== Source passage ==
Henry Blackwell assaulted

Henry Blackwell, a forty-one-year-old Black man born in Tennessee, was “struck by object thrown by some unknown person” while at Lenox Avenue and 126th Street. Dr Payne attended Blackwell at Harlem Hospital at 1.30 AM, finding he suffered a lacerated scalp. He could have been transported the ten blocks from where he was injured to the hospital by ambulance, or made his way there by other means. Given when he was in the hospital, the alleged assault likely took place around 1.00 AM. Beginning around that time, multiple outbreaks of looting occurred on Lenox Avenue north of 125th Street. Bricks, rocks and bottles were thrown at stores as part of those events, so Blackwell may not have been the intended target of the object that struck him. As he lived nearby, at 126 West 126th Street, nine buildings and about one third of a block to the west of where he was injured, Blackwell may have been drawn to the avenue by the noise and crowds.

The hospital record is the only evidence of the alleged assault. Blackwell did not appear in newspaper stories or lists of the assaulted or injured, which likely means he did not make a report to police. He was not admitted to the hospital, but left after being treated.

Henry Blackwell still lived at the same address five years later, in June 1940, when the census enumerator called, in an apartment with at least eight other lodgers, working as a WPA laborer for the Parks Department. His situation had been very different when recorded by another enumerator for the 1930 census. Then Blackwell had lived several blocks further north at 201 West 132nd Street, with his wife of eighteen years and a thirteen-year-old daughter, and worked as a driver for a family while his wife worked as a hairdresser. There is no record of what became of his family between 1930 and 1935.
===
Rewrite the Henry Blackwell passage starting at "Henry Blackwell still" and ending at "1930 and 1935.", changing "Parks Department" to "Department of Parks".
== Collected material ==
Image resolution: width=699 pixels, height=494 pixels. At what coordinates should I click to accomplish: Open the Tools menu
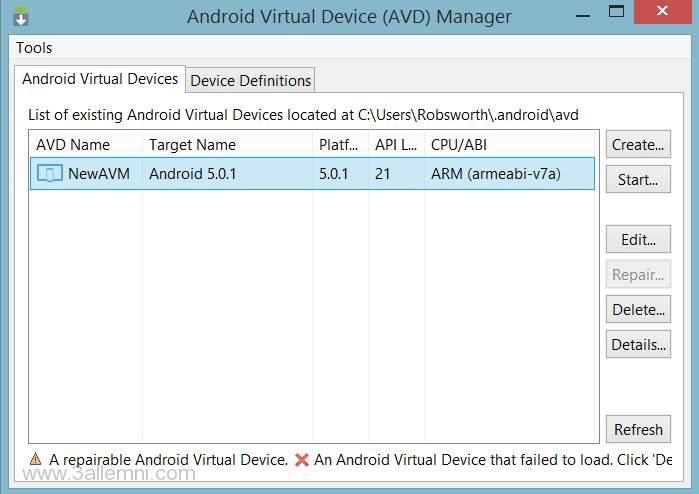(34, 47)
===
- _Result of this task_:
Henry Blackwell still lived at the same address five years later, in June 1940, when the census enumerator called, in an apartment with at least eight other lodgers, working as a WPA laborer for the Department of Parks. His situation had been very different when recorded by another enumerator for the 1930 census. Then Blackwell had lived several blocks further north at 201 West 132nd Street, with his wife of eighteen years and a thirteen-year-old daughter, and worked as a driver for a family while his wife worked as a hairdresser. There is no record of what became of his family between 1930 and 1935.